The private did up his trousers and scrambled out of the room, leaving Oleg along with the prostitute. He realized with a start that she was the same woman he had seen earlier. Up close, he could see the sharp lines of her jaw and the darkness of her eyes. She was pretty in a vague, generic way. Exactly the sort of woman a sexually-frustrated private would gravitate toward. "You shouldn't be here. You could have been shot on sight."

"He asked me to come," she said, bitterness creeping into her voice the way ivy crept up a wall. "Promised me more money than he had."

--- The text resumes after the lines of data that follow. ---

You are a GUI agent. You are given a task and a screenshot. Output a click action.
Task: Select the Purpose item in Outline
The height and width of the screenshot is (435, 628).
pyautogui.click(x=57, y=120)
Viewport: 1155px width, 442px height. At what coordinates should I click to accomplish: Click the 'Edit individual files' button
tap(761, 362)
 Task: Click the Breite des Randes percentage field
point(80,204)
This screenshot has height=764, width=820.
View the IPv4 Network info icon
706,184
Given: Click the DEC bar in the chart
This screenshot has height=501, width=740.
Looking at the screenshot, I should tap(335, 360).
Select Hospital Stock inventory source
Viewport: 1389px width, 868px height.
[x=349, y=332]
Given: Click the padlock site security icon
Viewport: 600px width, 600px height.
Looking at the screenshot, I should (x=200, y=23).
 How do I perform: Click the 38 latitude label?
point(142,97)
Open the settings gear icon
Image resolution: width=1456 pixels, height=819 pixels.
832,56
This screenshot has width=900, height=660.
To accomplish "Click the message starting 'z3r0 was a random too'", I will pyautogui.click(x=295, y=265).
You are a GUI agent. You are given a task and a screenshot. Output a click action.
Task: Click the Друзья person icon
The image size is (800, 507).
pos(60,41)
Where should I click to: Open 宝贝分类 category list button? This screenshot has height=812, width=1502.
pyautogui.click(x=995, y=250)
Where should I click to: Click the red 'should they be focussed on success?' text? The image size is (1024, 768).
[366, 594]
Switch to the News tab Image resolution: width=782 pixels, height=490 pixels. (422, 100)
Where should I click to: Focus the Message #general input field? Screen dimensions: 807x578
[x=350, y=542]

"I heard." This was the most difficult part of his job. Such behavior couldn't be encouraged, lest he find himself commanding an undisciplined mob that thought with the wrong head or some Talon used the same trick to infiltrate the outpost. "As it is, I'm going to fine you one point on your ration card. Submit your papers to the clerk on the way out."

"For doing what one of your soldiers asked me to?"

"The rules are quite clearly posted throughout the district. They are for your protection."

"My protection?" She trembled now, not even bothering to disguise the bitterness. "It's because of your protection that I'm doing this. Had a job as a dancer at Afterlife. I got by, and I never went with customers unless I wanted to. But you closed that up and now I've got to do this. So fuck your protection!"

"We all have to make sacrifices." Oleg reached for her to put a restraining hand on her shoulder.

She jerked away. "I don't see you making any. I do what I have to do to survive."

I do what I have to do to survive. Nothing ever really changed here, did it? All that ever changed was the names. His hands dropped to his sides. "Get out of here."

"Are you all right, sir?" Matthews asked when he returned to the car. "You look like you've seen a ghost."

"In a manner of speaking. Tell Logistics we're increasing rations for the Gozu District by one point for the next week. A recognition of all their sacrifices."

Matthews smiled brightly. "Very generous of you, sir."

"No, not generous," Oleg said with a sad smile. "I was merely remembering."